市来編
そんな事を思っているとエレベーターが止まった。市来さんの押した1Fまではまだあるはず――なんて思いながら、人が入ってきた時用に奥へと足をずらすと
「やだぁ! 水那じゃない〜〜!」
入ってきたのはカレンだった。
「カレン〜!」
馴染みあるその顔に思わず笑みがこぼれる。
「ってやだ、私ったら。市来さんお疲れ様です」
「うぃ〜、カレンちゃん。今日も綺麗だねー」
「やぁだぁ、ほほほ!」
市来さんとも難なく会話するカレンに思わず尊敬のまなざしを向けてしまう。
「つーか、葉月と知り合いなのか?」
「えぇ、幼馴染なんです」
「ほー。そいつぁラッキーだ。

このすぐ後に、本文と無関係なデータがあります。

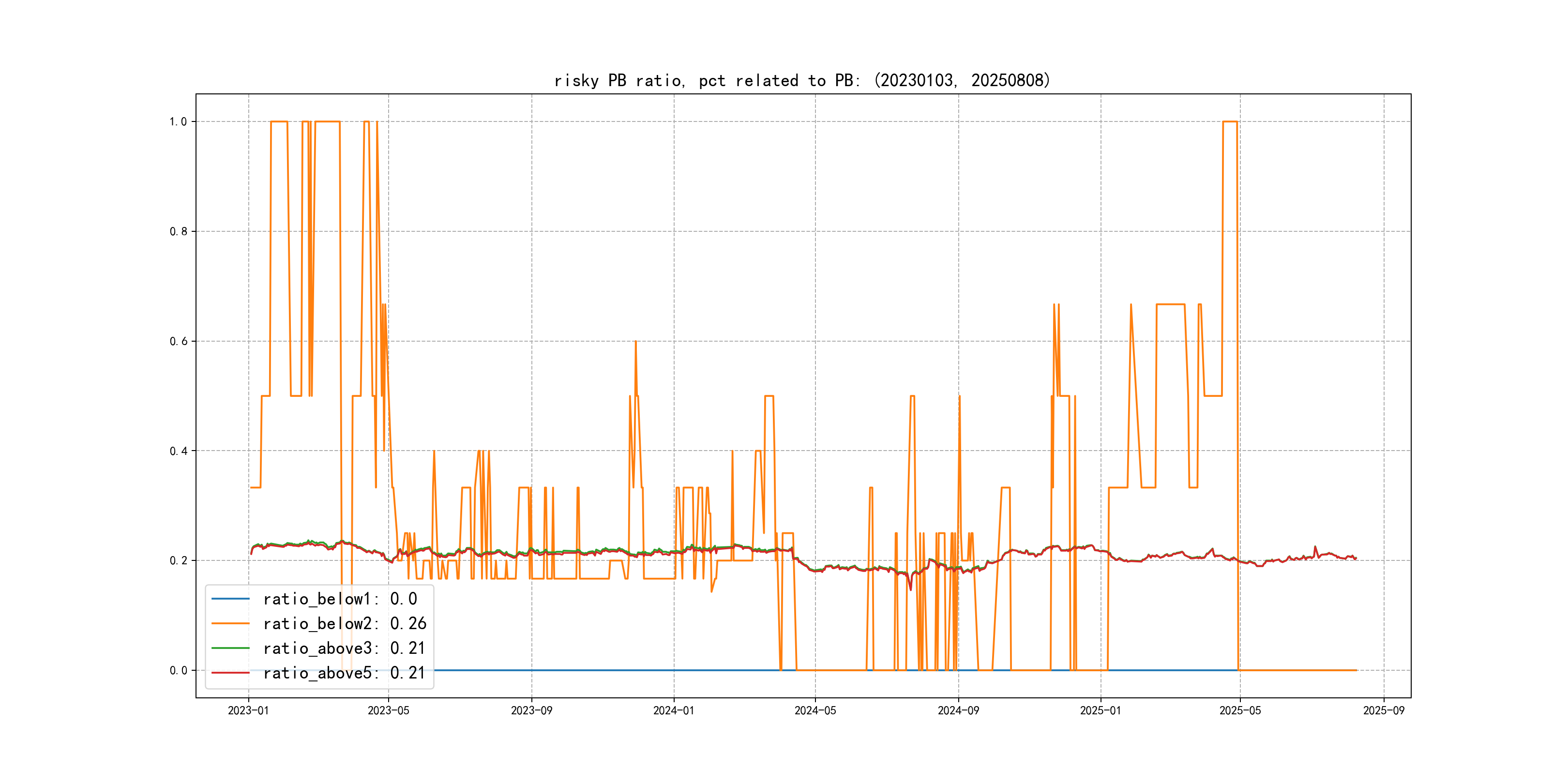Screen dimensions: 1568x784
Task: Click the 2025-01 x-axis tick label
Action: click(x=1100, y=710)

カレンちゃん、悪いんだけど今日一日こいつの面倒見てやってくれない?」
「「え?」」
カレンと思わずハモってしまった。
「いや俺さ、今日は外部の仕事なんだよ。教育っつー事でさ、ひとつ」
「うちはあくまで美容部員の教育であって社内教育じゃないんですけど」
なんてカレンが言い終わるか終らないかのうちにエレベーターは1Fへと到着。
「今度メシでもおごるからさ! よろしく頼むわ〜」
カレンの肩をポンっと叩くと、市来さんはフロアを駆け出して行ってしまった。
う……。きっと私なんてハナから戦力にならないと思って、まともに仕事を教える気なんてないのかもしれない。ただ時間だけを浪費させて、自分の仕事さえ全う出来ればいい――なんて思ってるのかも。
不安になってしまってマイナスな考えが思い浮かぶ。
「全くもう。市来さんはいっつもマイペースなんだから。よし、じゃーついて来て水那」
カレンはそう言うと、市来さんがカレンにしたように私の肩をポンっと叩く。
「なんでも勉強よ? うちでだってイベント用のライティングなんかの勉強は出来るし、それにまだこの会社自体に馴染めてないんだから、ちょうどいいじゃない」
そう言って微笑むカレンに思わず肩の力が抜ける。
「カレン〜〜〜」
人の目も気にせず思わずカレンに抱きついてしまう私。
「ははっ。まー、市来さんとご飯の約束取り付けれただけでも収穫あったし、収穫分はきっちり教育させてもらうわよ〜」
張り切るカレンに続いて、私は教育部へと向かった。